» **BRIEF**
The string "window" may appear in lines of the listing. Report each line where it does.

» **DATASET RECORDS**

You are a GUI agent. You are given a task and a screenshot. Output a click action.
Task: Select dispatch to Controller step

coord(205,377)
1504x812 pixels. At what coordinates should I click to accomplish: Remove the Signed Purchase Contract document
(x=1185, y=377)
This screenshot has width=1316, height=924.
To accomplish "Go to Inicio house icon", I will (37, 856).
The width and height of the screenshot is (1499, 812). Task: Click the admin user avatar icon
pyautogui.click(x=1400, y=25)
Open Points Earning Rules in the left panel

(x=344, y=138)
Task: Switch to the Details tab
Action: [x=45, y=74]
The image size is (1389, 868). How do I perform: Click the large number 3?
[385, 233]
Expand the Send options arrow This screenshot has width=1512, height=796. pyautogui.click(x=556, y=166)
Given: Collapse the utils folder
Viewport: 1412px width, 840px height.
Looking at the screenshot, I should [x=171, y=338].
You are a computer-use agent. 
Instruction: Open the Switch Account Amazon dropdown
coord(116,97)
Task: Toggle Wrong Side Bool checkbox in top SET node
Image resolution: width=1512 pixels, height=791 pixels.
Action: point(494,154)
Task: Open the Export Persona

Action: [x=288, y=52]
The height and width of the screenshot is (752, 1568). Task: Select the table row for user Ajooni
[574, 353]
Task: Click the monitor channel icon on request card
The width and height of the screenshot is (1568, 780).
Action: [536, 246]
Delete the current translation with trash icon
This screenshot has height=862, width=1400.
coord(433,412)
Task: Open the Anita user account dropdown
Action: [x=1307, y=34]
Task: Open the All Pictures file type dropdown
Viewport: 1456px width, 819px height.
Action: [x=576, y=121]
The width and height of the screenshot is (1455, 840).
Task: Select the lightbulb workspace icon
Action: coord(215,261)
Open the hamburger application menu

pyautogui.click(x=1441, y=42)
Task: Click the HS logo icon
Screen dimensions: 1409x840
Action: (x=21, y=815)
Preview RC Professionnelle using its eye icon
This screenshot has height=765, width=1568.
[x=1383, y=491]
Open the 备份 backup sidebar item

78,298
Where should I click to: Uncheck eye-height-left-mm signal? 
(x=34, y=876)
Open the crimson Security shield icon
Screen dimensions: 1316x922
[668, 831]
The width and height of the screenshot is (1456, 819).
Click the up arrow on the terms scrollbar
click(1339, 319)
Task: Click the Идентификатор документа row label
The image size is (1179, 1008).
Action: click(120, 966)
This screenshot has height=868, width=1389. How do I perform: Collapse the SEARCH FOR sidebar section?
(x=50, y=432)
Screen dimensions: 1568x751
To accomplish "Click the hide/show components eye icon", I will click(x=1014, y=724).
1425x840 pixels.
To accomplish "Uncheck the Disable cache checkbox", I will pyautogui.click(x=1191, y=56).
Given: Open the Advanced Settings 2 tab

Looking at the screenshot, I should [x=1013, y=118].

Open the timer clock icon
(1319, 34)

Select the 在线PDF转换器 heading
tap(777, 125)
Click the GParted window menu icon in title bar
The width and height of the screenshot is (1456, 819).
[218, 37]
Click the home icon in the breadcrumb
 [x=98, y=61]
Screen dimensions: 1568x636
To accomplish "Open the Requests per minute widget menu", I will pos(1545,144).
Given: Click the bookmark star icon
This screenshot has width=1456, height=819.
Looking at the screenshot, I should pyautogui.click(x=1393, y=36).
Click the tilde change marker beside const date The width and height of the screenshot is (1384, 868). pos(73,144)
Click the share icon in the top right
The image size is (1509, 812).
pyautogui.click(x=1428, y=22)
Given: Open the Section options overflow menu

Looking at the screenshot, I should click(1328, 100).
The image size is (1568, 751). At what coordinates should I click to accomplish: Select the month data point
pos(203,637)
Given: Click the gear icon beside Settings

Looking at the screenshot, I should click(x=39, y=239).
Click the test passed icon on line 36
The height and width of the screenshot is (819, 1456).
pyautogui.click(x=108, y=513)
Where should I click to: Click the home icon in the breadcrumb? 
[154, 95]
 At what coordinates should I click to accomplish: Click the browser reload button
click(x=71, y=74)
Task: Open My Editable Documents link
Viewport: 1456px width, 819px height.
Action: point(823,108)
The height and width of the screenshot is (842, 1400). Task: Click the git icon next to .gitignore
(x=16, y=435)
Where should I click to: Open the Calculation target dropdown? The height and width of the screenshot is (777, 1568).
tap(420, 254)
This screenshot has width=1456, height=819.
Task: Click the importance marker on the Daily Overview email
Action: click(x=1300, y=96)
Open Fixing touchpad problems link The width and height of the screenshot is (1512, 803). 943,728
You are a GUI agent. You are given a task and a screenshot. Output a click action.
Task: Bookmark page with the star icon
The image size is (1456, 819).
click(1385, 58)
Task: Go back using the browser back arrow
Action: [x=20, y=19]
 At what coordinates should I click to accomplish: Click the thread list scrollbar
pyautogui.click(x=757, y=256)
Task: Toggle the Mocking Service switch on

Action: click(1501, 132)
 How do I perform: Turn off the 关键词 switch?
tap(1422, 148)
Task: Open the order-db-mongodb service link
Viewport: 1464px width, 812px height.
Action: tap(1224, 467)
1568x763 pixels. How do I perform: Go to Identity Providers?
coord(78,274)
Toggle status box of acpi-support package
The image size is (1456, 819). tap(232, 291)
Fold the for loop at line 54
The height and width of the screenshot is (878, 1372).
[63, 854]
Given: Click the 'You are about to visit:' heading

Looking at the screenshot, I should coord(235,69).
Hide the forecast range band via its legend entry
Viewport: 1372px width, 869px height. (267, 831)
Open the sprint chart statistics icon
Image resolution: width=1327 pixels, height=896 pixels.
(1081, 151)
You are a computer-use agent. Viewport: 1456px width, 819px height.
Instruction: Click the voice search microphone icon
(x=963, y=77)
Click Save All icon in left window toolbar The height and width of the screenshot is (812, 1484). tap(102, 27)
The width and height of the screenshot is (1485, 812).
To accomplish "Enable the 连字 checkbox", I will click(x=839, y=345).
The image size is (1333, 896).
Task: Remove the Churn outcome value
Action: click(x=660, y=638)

» **SOLUTION TO THIS TASK**
Click the GParted window menu icon in title bar
Click Save All icon in left window toolbar The height and width of the screenshot is (812, 1484). tap(102, 27)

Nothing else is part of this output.